## Check your understanding
**A)** List every distinct word in the comment thread that begins with the letter "u".
**B)** In the comment thread, rewrite the passage between "The cognitive dissonance is" and "without a warrant.", inclusive, substituting "citizens" for "voters".

## Extracted text

============================================================

Comment by ryanisnan

Comment by ryanisnan 9 hours ago

36 replies

I love the cognitive dissonance on display within the federal government.

One arm: "everyone is a criminal; spy on everyone"

Other arm: "hey you shouldn't really harvest all of that data"

jlarocco 9 hours ago

The cognitive dissonance is in the voters and users.

Even right here on HN, where most people understand the issue, you'll see conversations and arguments in favor of letting companies vacuum up as much data and user info as they want (without consent or opt-in), while also saying it should be illegal for the government to collect the same data without a warrant.

In practice, the corporations and government have found the best of both worlds: https://www.wired.com/story/fbi-purchase-location-data-wray-... Profit for the corporation, legal user data for the government.

============================================================

## Input data
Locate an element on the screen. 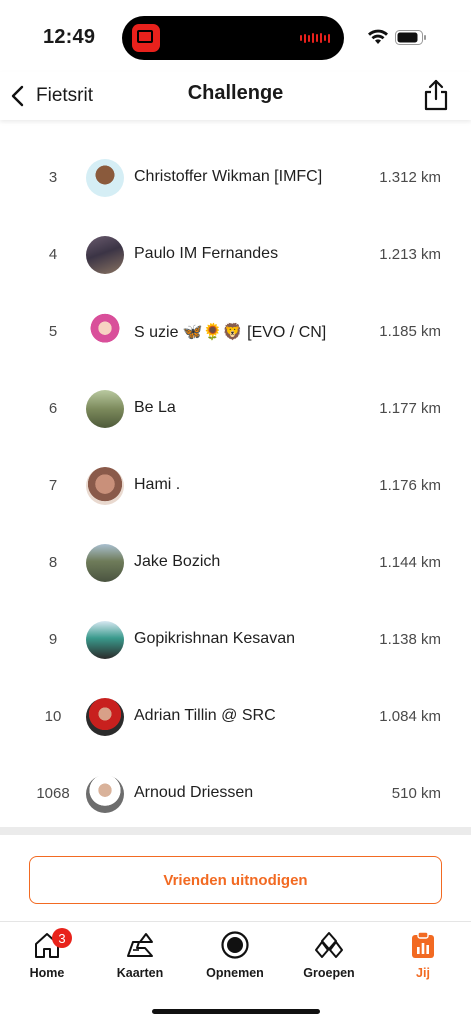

============================================================

## Task answers
**A)** users, understand, up, user

**B)**
The cognitive dissonance is in the citizens and users.

Even right here on HN, where most people understand the issue, you'll see conversations and arguments in favor of letting companies vacuum up as much data and user info as they want (without consent or opt-in), while also saying it should be illegal for the government to collect the same data without a warrant.